Jonathan Hughes: Hi everybody. And welcome to the MEFA Podcast. My name is Jonathan Hughes.
Julie Shields-Rutyna: And I am Julie Shields-Rutyna.
Jonathan Hughes: Hey, Julie, how are you?
Julie Shields-Rutyna: Hi, Jonathan. Doing great.
Jonathan Hughes: Well, we have a great show today. It’s our final episode in our series, How to Pay for College: A Guide for High School Seniors and their Families. Now we’ve had two episodes where we’ve talked about things like what you might find in your financial aid offer and the various ways families pay the balance due.

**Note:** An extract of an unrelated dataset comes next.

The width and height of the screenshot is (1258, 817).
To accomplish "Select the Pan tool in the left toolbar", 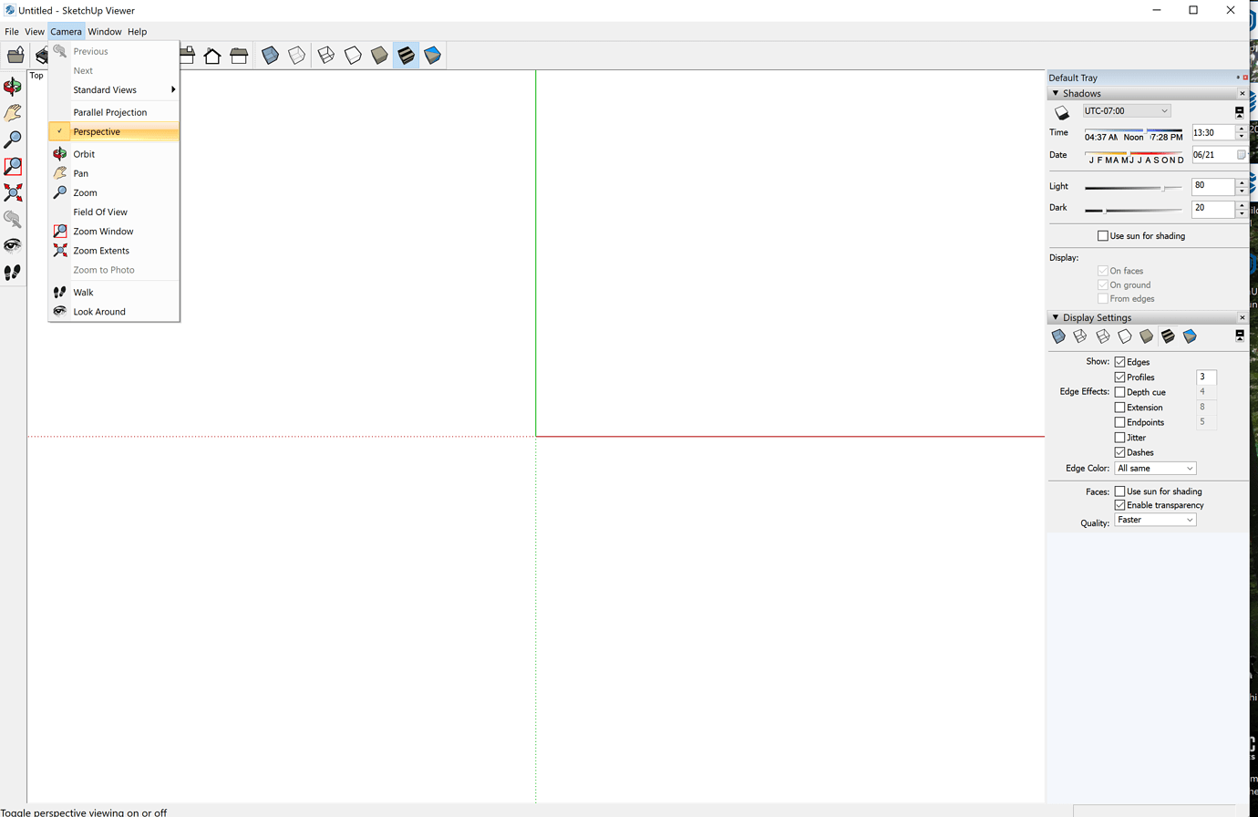I will 12,113.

So if you want to check those out, please check our feeds for that. Today, we’re going to be talking to the families who may be getting ready to make their deposits, or maybe they’ve already made their decisions and their deposits. And a lot of those families want to start lining up financing, as in loans or specifically, sometimes private loans.
So we have as guests, Frank Cavanaugh and Meg Villavicencio. They are in-house MEFA Loan application experts and MEFA Loan product experts. So we’re going to be talking to them about private student loans and about MEFA Loans. When could families start applying, what determines if they were approved, and what kind of rates and terms they may qualify for, and also good ways to compare loans.
So it’s a lot, but it’s really good information. So you want to stick around for that. So before then, as always, Julie and I are going to talk about something else first, aren’t we Julie?
Julie Shields-Rutyna: Yes indeed. So as you alluded to earlier, families, once they make a decision of what college the student is going to attend, they’ll have to put a deposit down and hold the spot at their student’s college.
So typically families do this by May 1st, which is the national deposit day. Some families do that before, but that’s usually kind of the deadline where, you know, people have to make a decision. So once families do that, I think they breathe a little bit of a sigh of relief, both students, parent, but you know, because they’ve taken care of this big admissions process, financial aid process, and that’s been probably consuming their thoughts. So a little bit of a sigh of relief, a little bit of relaxation. But that doesn’t mean that that’s the end. There are still other things to do.
Jonathan Hughes: And you speak from experience on that, don’t you?
Julie Shields-Rutyna: I do. I do. And I still have a student in college. So yeah, let’s talk a little bit about everything that a family would need to do between this time after the deposit and before enrolling in the fall.
Jonathan Hughes: Okay. So just when you thought you were done. But what is the first thing that we’re going to talk about?
Julie Shields-Rutyna: Yeah. Well, one thing that’s important to talk about is that many, many families waive the child’s health insurance that is listed on the bill. So that comes as a charge on the bill because it’s required that students are insured. And so health insurance is automatically included as part of that college bill.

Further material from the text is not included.